Immigration raids ignite hard feelings
By: Melody Simmons
August 27, 2008
By 6 a.m. most days, immigrants looking for daywork gather at the Baltimore Workers Employment Center on East Fayette Street near Fells Point. Hours later, they fan out across the area, painting buildings, constructing sidewalks, cleaning houses and landscaping yards for hourly, cash wages. It’s a scene played out in cities across Maryland as many of the state’s nearly 200,000 illegal immigrants seek to support themselves.
Such day laboring has ignited a bitter public debate. To some, hiring undocumented workers threatens the state’s workforce, while others insist they have a clear right to seek employment and are ramping up legal battles to prove it.
“I feel like the only place where a shimmer of light can be seen is in the courts,” said Melissa Crow, a private immigration attorney in Baltimore. She used to serve as counsel to the Senate Judiciary Committee, where federal immigration legislation was written.
Crow said the failure of Congress to pass the legislation to deal with the estimated 12 million illegal immigrants in the country has left it to states to address the issue—and workplace raids abound. Such incidents, Crow said, have forced state and local courts to bear the legal load.
She describes her casework as constantly “putting out fires” for the immigrants.
“There’s a lot of tension between the needs of employers who don’t have enough unskilled laborers to get their work done and the vulnerability of the workers who are here and ready to do the jobs nobody else wants to do,” Crow said.
Crow says workplace raids by local and federal immigration enforcement officers over the past two years escalated the immigrants’ legal problems. Raids in Baltimore and Annapolis have prompted crackdowns on hiring undocumented workers and led to deportations.
To some, that is justice served.
“I describe Maryland as a sanctuary state for illegal aliens, and there aren’t too many of those,” said Brad Botwin, director of Help Save Maryland, a grassroots organization with members in 18 counties and Baltimore.
The group wants to end the use of public funds to support illegal immigration in Maryland, which Botwin said is fostered by public policy pushed by Gov. Martin O’Malley and Baltimore Mayor Sheila Dixon.
“We are probably one of the worst [states] in the country” in immigration policy, Botwin said, adding that most members joined Help Save Maryland “because they are fed up” with driver’s licenses and public education benefits being given to non-citizens.

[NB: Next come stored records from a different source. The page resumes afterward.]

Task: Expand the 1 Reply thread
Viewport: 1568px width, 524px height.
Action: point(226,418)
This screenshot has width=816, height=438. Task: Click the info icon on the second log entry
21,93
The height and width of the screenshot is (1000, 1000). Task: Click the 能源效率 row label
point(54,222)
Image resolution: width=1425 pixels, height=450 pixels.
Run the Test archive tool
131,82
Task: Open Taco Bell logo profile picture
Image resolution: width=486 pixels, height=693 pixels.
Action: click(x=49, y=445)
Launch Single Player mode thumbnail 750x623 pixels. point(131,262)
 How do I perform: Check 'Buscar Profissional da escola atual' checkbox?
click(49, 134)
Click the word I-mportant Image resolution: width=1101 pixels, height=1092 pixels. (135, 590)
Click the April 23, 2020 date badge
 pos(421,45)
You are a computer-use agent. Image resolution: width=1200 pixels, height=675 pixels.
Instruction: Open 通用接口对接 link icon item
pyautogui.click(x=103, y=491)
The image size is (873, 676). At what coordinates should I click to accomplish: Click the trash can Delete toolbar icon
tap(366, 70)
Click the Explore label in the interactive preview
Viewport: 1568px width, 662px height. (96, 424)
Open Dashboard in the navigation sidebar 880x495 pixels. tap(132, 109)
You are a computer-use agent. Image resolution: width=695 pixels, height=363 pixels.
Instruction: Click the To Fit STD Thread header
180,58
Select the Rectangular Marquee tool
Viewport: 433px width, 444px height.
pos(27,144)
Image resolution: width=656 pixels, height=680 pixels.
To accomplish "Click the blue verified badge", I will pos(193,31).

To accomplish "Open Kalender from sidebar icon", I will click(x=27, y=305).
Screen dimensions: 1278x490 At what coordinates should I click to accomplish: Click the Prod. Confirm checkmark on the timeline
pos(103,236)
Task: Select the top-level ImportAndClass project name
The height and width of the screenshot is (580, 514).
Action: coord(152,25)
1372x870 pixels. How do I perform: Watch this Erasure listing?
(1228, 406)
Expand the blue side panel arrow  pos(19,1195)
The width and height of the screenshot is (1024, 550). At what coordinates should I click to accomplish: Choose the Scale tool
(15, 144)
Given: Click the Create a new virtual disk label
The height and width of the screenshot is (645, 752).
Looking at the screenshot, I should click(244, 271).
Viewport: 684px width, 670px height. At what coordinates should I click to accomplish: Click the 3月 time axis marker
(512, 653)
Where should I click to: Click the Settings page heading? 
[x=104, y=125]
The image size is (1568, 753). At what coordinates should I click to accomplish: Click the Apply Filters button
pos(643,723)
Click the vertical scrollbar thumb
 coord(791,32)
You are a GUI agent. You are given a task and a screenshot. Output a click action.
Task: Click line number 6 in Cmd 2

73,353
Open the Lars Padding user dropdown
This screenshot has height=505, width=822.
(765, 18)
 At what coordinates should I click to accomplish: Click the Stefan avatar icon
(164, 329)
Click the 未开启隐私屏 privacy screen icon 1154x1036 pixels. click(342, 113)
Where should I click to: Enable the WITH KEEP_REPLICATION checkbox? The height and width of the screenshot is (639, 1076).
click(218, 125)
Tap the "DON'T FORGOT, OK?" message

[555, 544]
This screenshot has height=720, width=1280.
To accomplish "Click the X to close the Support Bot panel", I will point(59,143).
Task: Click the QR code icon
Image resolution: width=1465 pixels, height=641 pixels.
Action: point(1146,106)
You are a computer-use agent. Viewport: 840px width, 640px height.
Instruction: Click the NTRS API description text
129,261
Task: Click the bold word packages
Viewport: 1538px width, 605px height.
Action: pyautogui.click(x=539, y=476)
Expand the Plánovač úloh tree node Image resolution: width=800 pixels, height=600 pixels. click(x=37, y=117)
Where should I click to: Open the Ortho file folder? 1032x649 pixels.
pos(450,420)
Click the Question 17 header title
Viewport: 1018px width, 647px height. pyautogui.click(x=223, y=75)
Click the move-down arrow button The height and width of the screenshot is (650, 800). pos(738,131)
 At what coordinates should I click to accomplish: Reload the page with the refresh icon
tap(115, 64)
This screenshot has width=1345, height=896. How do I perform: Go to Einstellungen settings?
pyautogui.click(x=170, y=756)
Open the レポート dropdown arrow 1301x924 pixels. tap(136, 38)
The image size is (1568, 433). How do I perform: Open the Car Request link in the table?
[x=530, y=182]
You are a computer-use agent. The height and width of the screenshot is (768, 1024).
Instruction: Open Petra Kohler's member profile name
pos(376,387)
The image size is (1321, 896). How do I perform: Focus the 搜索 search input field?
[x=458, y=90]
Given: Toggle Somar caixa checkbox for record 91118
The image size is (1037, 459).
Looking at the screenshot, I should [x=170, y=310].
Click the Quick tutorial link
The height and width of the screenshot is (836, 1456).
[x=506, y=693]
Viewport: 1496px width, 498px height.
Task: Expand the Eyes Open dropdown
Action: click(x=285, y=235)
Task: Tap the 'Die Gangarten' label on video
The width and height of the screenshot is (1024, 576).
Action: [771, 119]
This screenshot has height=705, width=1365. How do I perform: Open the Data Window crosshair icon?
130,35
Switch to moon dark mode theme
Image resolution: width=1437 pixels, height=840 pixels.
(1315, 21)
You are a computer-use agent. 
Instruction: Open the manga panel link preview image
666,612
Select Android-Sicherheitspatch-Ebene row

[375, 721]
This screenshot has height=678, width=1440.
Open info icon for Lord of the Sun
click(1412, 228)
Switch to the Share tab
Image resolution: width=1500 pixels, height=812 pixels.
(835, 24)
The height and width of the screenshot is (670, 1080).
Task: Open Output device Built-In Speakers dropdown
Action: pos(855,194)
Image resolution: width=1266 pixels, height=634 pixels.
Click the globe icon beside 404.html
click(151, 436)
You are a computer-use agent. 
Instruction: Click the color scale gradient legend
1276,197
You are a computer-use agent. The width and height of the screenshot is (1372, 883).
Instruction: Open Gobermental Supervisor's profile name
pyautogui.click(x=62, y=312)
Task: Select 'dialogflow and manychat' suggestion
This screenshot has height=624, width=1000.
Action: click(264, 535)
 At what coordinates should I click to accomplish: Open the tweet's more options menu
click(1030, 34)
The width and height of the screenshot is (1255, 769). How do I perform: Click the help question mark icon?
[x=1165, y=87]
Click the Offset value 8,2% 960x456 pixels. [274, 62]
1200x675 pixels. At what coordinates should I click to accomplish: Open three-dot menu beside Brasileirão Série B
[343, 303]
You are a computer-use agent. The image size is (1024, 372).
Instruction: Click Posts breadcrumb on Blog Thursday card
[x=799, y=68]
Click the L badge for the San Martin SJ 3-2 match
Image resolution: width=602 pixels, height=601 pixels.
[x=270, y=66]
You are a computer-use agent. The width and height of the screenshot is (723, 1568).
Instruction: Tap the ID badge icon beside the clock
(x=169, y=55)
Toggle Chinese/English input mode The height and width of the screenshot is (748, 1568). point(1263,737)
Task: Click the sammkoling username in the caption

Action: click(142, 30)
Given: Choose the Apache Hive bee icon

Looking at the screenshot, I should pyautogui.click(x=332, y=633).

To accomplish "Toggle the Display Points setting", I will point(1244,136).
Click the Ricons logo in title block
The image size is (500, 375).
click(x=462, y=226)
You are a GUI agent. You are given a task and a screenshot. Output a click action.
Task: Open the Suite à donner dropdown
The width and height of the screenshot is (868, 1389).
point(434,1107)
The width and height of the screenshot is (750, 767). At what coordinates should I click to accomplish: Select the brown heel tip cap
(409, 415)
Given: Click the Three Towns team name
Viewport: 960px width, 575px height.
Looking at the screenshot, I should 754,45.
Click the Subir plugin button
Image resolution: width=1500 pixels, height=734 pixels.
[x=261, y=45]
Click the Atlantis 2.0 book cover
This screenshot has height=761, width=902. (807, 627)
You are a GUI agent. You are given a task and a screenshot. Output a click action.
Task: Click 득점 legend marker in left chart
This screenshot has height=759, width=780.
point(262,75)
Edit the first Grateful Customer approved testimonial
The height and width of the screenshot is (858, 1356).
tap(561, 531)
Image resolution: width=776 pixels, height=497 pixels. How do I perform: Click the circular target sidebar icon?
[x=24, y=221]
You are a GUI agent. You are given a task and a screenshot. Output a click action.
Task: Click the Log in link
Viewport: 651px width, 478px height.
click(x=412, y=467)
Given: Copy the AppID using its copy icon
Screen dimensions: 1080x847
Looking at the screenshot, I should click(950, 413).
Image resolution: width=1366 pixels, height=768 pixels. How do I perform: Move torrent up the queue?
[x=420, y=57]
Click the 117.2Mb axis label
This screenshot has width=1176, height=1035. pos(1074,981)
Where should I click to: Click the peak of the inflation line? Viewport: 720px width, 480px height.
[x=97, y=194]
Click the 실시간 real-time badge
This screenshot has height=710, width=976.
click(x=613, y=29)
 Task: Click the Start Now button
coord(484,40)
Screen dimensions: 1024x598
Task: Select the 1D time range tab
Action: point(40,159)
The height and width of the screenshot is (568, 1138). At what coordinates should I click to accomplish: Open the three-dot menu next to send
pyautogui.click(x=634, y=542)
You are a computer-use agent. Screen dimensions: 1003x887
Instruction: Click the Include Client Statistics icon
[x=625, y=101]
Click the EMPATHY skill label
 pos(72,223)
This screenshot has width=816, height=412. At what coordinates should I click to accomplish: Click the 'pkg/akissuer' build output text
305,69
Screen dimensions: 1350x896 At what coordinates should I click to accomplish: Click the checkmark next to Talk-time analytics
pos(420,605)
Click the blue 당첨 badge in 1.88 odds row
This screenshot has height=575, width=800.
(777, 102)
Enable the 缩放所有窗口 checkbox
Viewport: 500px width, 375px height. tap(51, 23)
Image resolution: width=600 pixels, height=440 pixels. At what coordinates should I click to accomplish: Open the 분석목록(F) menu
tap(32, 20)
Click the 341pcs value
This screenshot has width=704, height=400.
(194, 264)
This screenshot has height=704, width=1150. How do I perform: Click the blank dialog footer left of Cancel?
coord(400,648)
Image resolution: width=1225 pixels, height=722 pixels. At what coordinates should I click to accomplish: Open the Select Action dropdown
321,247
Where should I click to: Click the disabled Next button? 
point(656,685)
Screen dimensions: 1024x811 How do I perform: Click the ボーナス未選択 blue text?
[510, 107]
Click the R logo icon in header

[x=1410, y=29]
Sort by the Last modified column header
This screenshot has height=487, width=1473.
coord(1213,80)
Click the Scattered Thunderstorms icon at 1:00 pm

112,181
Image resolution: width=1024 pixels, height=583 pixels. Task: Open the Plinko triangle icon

Botwin said efforts by CASA de Maryland, which opened the Baltimore Workers Employment Center in 2007 with the help of public funding, are a slap in the face to those who file for legal citizenship and to current citizens.
Sterling Clifford, Mayor Dixon’s spokesman, said the city believes the immigration debate is strictly “a federal issue.”
“What Baltimore city has to do is protect the welfare of all who live in Baltimore city,” he said, meaning all residents, including illegal ones.
At the workers center, immigrants receive workforce placement and training, financial literacy and educational programs, and legal assistance, said Kerry O’Brien, who heads the legal program in CASA de Maryland’s Silver Spring office. CASA also serves as an advocate for illegal workers who are identified and targeted by the U.S. Immigration and Customs Enforcement agency.
“I would characterize the problems as dire,” O’Brien said of her clients. “We have put together an excellent team of lawyers to respond to raids and help people with individual cases, particularly in larger-scale efforts to combat the enforcement efforts of ICE.”
She cited June 30 raids on workers from Annapolis Painting Services Inc., conducted by more than 100 county and Immigration and Customs Enforcement (ICE) police officers. The predawn raids were made not at the worksite, but at houses and apartments, she said, a tactic that resulted in civil charges against undocumented workers and a criminal investigation of the company.
Many of the workers couldn’t post bond, O’Brien said. CASA announced a national fund drive Aug. 11 for bond money.
“The real human thing is, there were 46 people physically taken from their families and put into jail for the reason that they are working in this country and trying to earn a living,” she said.
The regional Immigration and Customs Enforcement agency office in Baltimore did not respond to a request for comment. {EXA}
Melody Simmons is a freelance writer based in Baltimore.